Sra. Alleuia Chitra
(Andhra Pradesh, India)
Ahora bien, sabemos que Dios dispone todas las cosas para el bien de quienes lo aman, los que han sido llamados de acuerdo con su propósito. - Romanos 8:28 (NVI)
Cuando me mudé de la bulliciosa ciudad de Chennai a un pueblo distante, sentí que daba un paso atrás. Había desarrollado mi carrera, contaba con amigos y con una iglesia amorosa.
Ahora bien, cuando nos reubicamos, debía caminar tres o cuatro kilómetros para comprar alimentos. El idioma y la cultura eran diferentes y no había ningún rostro familiar que ofreciera amistad. Me sentía sola, desalentada e insegura.
En medio de aquella confusión, dije: «Señor, muéstrame qué debo hacer en este lugar. Nos brindaste tantas oportunidades maravillosas en Chennai. ¿Cuál es tu propósito para mí aquí?».
En un momento de oración, recordé el versículo de Romanos 8:28 y me aferré a la promesa.
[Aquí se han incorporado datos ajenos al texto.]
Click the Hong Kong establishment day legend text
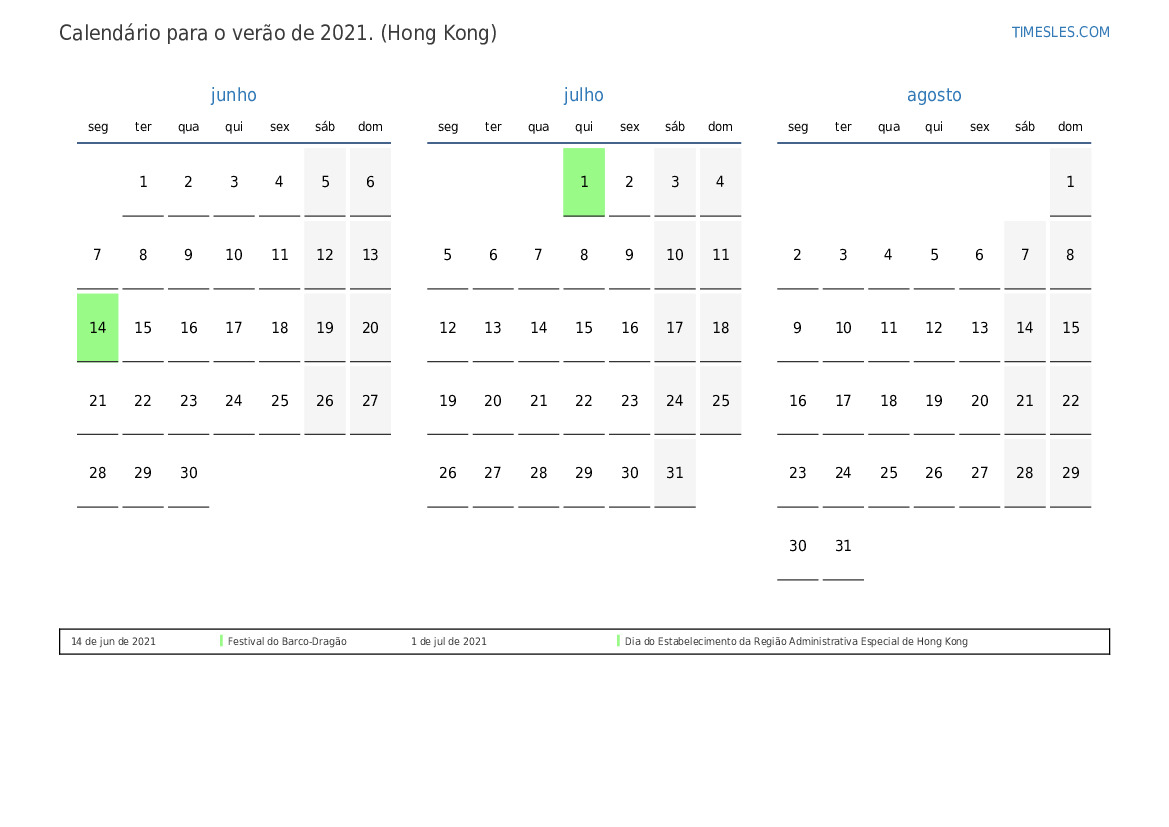Image resolution: width=1169 pixels, height=827 pixels. pos(796,642)
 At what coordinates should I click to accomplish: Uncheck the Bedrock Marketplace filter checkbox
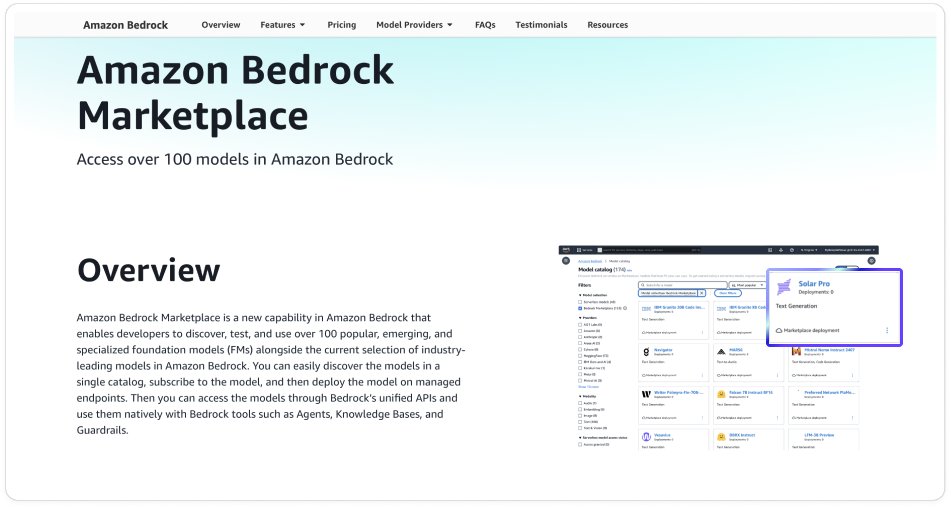(x=581, y=309)
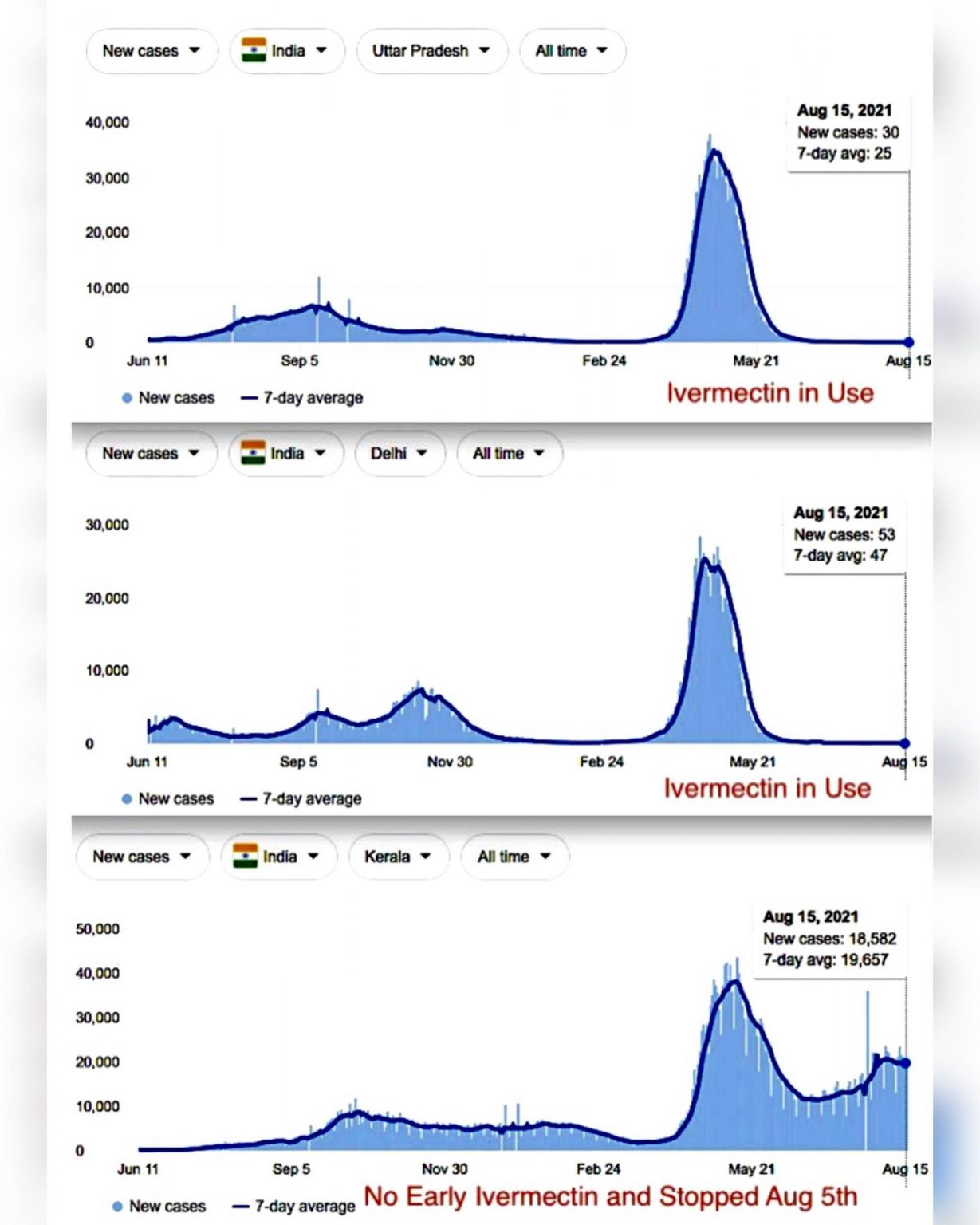Toggle New cases legend label in Delhi chart
This screenshot has height=1225, width=980.
click(x=176, y=799)
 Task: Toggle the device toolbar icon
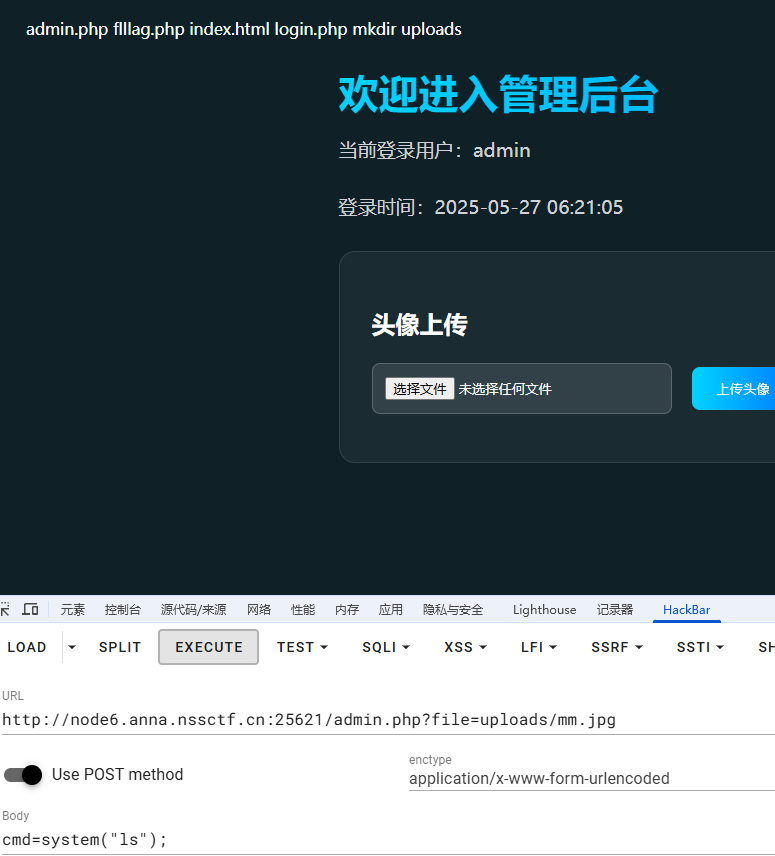point(30,609)
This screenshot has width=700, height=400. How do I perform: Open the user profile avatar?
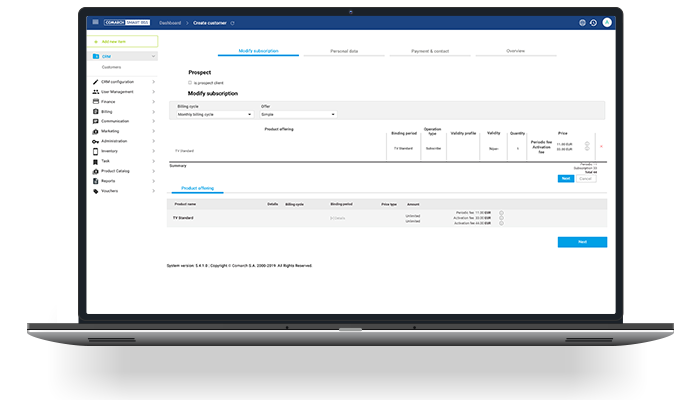606,22
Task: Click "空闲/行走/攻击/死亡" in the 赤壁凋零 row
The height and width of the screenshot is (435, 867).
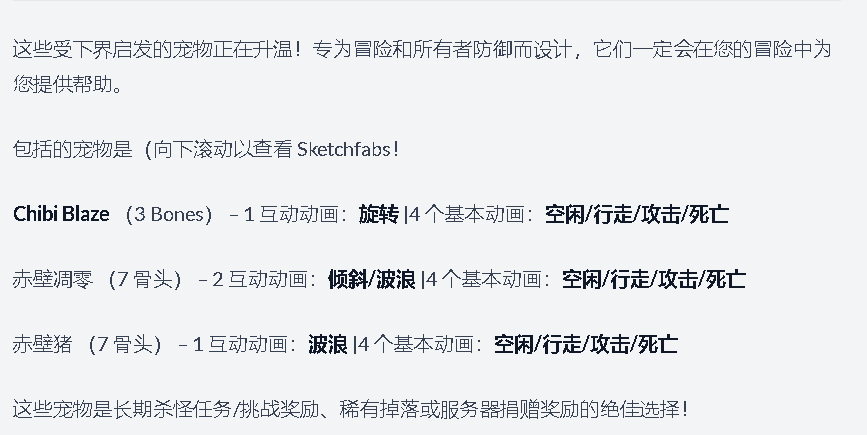Action: (x=654, y=279)
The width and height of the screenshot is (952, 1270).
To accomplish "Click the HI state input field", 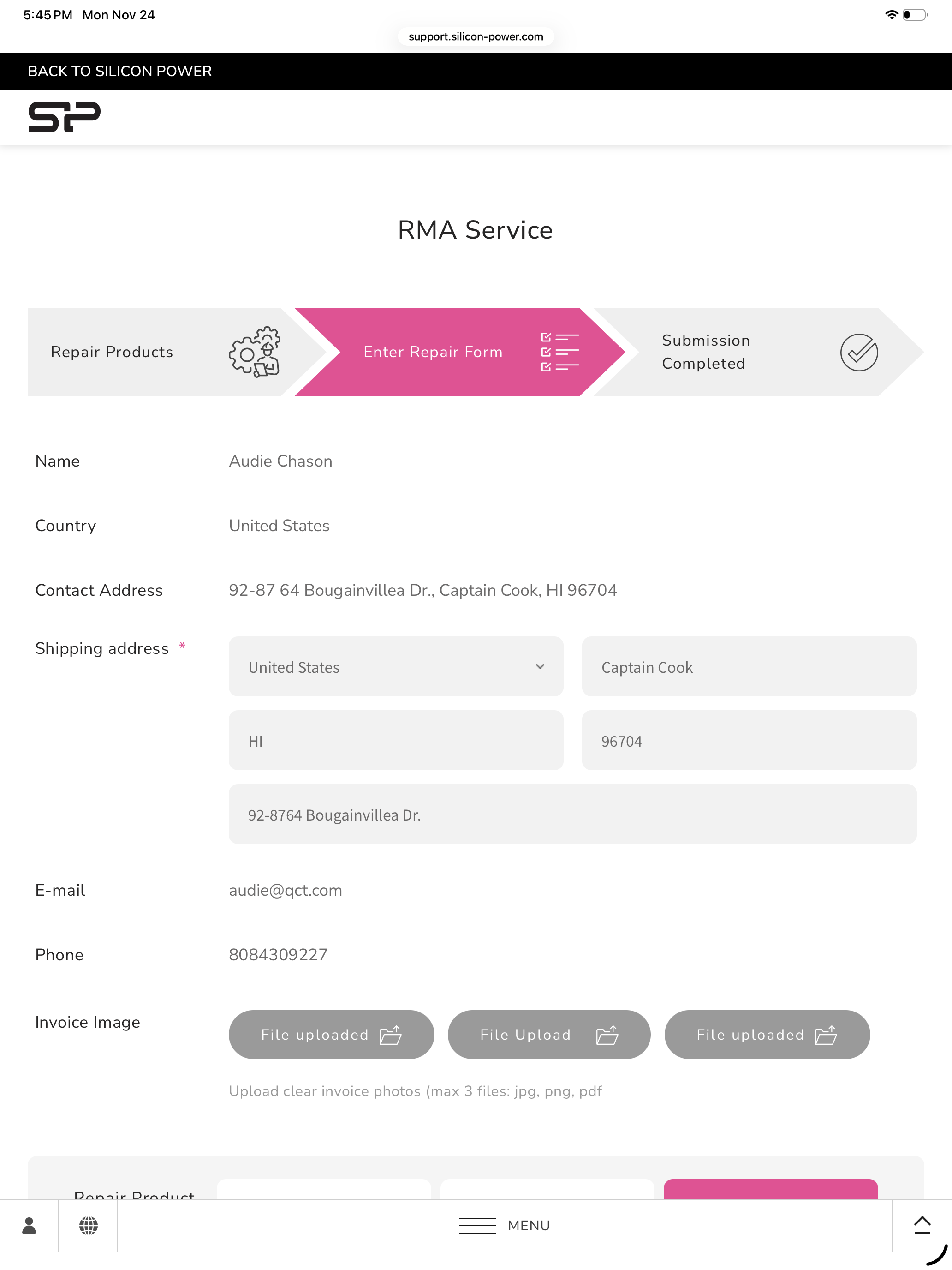I will pos(395,741).
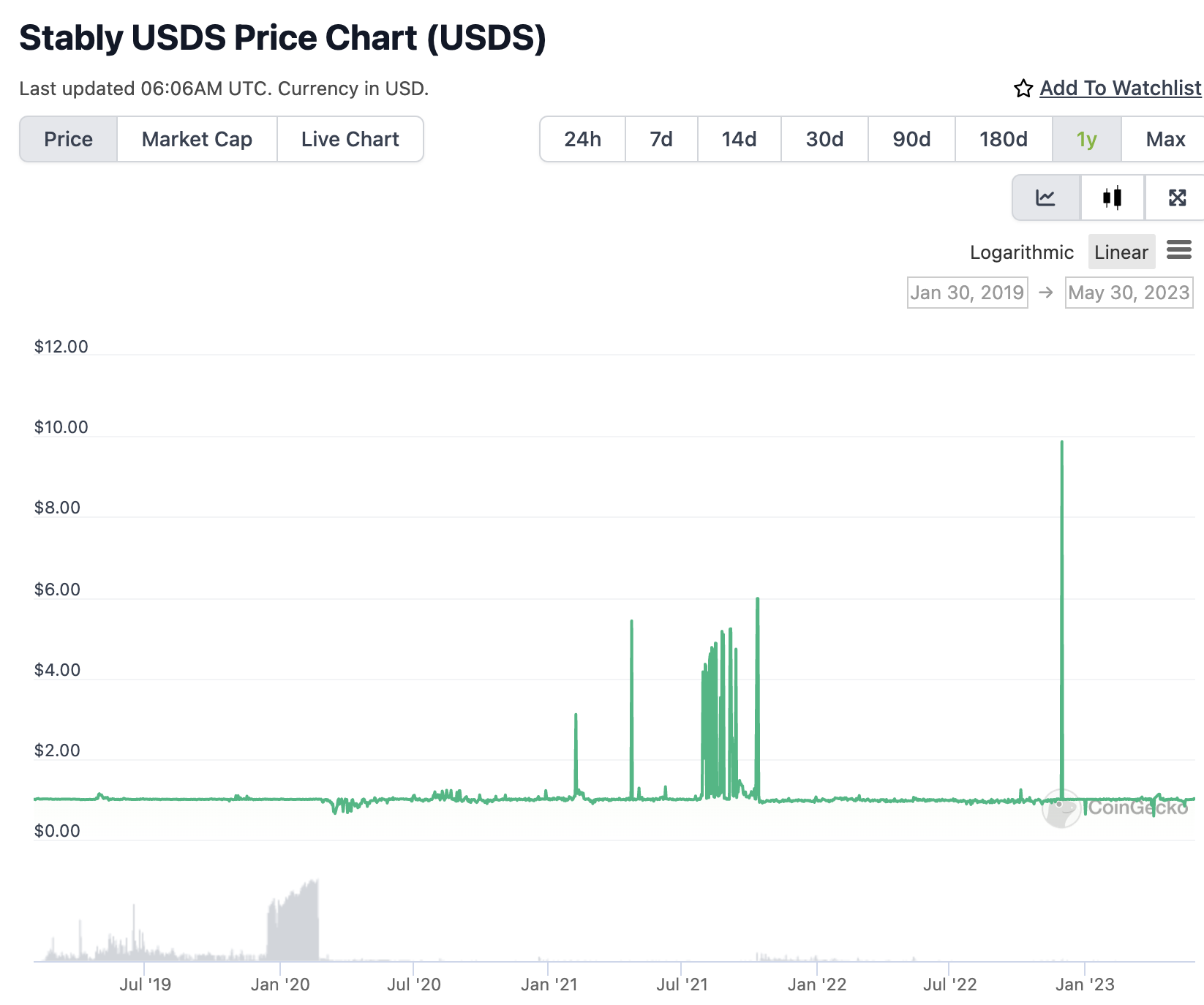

Comencé a confiar en que aun en este lugar desconocido, Dios obraba para mi bien.
A medida que el Señor abría nuevas puertas, las cosas comenzaron a cambiar. Entablé nuevas amistades y descubrí nuevas habilidades. Aprendí a cocinar de manera creativa y gané confianza a la hora de conducir. Dios me llevó a una nueva etapa de crecimiento.
Cuando el desaliento intenta establecerse dentro de mí, recuerdo esto: «Yo estoy en Dios y Dios está en mí». Esto tan simple me transforma, me da paz, gozo y una sensación de propósito, sin importar donde estoy.